Beyond The Headlines
We don’t time the market; we don’t know how
Recently I had a conversation with a prospective client who wanted to know about our experience managing family fortunes over generations. Coming from a money manager who always likes to be fully invested, he was intrigued by our choice of holding some cash on the sidelines, ready to invest. “So, you’re timing the market?” he asked. I answered with a smile that we don’t time the market, we don’t know how.
As we at Sicart see it, “timing a market” would be an attempt to stay fully invested all the way to the top, yet at the same time hoping that we would be able to sell early enough to avoid the pain of a drawdown.
My friend Jake Taylor, in his recent investor letter, shared a chart (see below) that I found eye-opening. It shows what fraction of bull market gains were “repossessed,” or dissipated in the following bear market. Since 1933, five bear markets have wiped out more than 100% of preceding bull market gains. One of those times happened during my career, and two happened in the first five years of my partner’s François Sicart’s career (1969, 1973).
Source: UPFINA and January 2020, Investor Letter, Farnam Street Investments
In my almost forty-year lifetime, the U.S. market has endured 5 bear markets that took away half or more of preceding bull market gains.
As of early 2020, the S&P 500 hovered at 3,300 — a long way away from the low of 666 reached almost 11 years ago on March 6, 2009. If the index were to give back half of the gains earned during this longest-ever bull market, we would see a round 40% drop from current levels. If it were to relinquish all of its gain, we would see an eye-popping 80% drop from here. We certainly hope that won’t happen. However, we can’t help remembering that 2009 lows dipped below the previous low mark, when the S&P 500 dropped by 50% after the Internet Bubble burst. If history teaches us anything, it is that past downturns don’t necessarily represent the floor for even the most dramatic drawdown.

→ Supplied information:
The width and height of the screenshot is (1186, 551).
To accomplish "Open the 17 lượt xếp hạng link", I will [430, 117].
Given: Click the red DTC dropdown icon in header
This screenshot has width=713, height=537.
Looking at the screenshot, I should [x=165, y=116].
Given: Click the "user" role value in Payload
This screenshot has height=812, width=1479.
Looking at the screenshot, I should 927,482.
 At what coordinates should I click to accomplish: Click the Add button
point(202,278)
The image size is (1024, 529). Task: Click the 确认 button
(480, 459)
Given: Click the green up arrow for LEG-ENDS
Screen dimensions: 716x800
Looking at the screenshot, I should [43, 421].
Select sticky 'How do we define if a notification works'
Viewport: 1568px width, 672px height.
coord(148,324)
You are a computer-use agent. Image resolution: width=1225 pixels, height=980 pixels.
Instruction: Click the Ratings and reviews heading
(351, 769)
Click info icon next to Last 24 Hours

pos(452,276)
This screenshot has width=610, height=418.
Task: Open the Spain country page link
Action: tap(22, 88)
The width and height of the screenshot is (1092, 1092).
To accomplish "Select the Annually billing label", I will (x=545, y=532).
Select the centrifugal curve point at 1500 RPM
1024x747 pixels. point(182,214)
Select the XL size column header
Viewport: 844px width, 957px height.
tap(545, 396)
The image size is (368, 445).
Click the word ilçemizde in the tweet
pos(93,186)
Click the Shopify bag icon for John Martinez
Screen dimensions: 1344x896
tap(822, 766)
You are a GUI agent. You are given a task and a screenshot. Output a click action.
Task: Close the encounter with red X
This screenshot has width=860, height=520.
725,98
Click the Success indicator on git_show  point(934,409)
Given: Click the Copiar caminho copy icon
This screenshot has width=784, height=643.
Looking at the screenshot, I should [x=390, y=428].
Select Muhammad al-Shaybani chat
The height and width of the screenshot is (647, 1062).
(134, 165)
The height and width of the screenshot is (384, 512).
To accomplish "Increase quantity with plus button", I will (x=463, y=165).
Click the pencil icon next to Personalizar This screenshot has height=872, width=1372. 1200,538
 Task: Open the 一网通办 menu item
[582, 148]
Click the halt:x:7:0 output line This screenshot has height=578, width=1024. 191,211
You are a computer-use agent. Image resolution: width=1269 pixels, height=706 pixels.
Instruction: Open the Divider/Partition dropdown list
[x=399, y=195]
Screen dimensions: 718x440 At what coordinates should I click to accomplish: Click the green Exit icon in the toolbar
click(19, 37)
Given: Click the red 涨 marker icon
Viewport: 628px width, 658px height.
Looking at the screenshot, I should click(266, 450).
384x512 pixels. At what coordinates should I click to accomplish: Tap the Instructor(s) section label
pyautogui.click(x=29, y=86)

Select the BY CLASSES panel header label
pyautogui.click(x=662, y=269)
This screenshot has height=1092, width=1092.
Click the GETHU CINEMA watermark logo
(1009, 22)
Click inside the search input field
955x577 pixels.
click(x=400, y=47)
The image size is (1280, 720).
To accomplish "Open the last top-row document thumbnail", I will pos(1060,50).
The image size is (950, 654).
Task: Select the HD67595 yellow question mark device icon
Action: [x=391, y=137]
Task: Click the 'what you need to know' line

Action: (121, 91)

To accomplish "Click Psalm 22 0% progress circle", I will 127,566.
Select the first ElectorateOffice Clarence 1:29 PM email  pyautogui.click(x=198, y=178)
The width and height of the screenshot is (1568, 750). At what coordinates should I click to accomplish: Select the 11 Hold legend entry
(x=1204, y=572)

→ Your tasks:
• 1. Answer these questions from the market-timing article:
(a) Since 1933, how many bear markets have wiped out more than 100% of preceding bull market gains?
(b) What low did the S&P 500 reach on March 6, 2009?
(c) What drop from early 2020 levels would follow if the index gave back half of its bull market gains?
• 2. Echo word for word the part of the market-timing article that opens with the words containing "Beyond The Headlines" and closes with "don’t know how.".

→ Results by task:
• 1.
(a) Five.
(b) 666.
(c) A round 40% drop.

• 2.
Beyond The Headlines
We don’t time the market; we don’t know how
Recently I had a conversation with a prospective client who wanted to know about our experience managing family fortunes over generations. Coming from a money manager who always likes to be fully invested, he was intrigued by our choice of holding some cash on the sidelines, ready to invest. “So, you’re timing the market?” he asked. I answered with a smile that we don’t time the market, we don’t know how.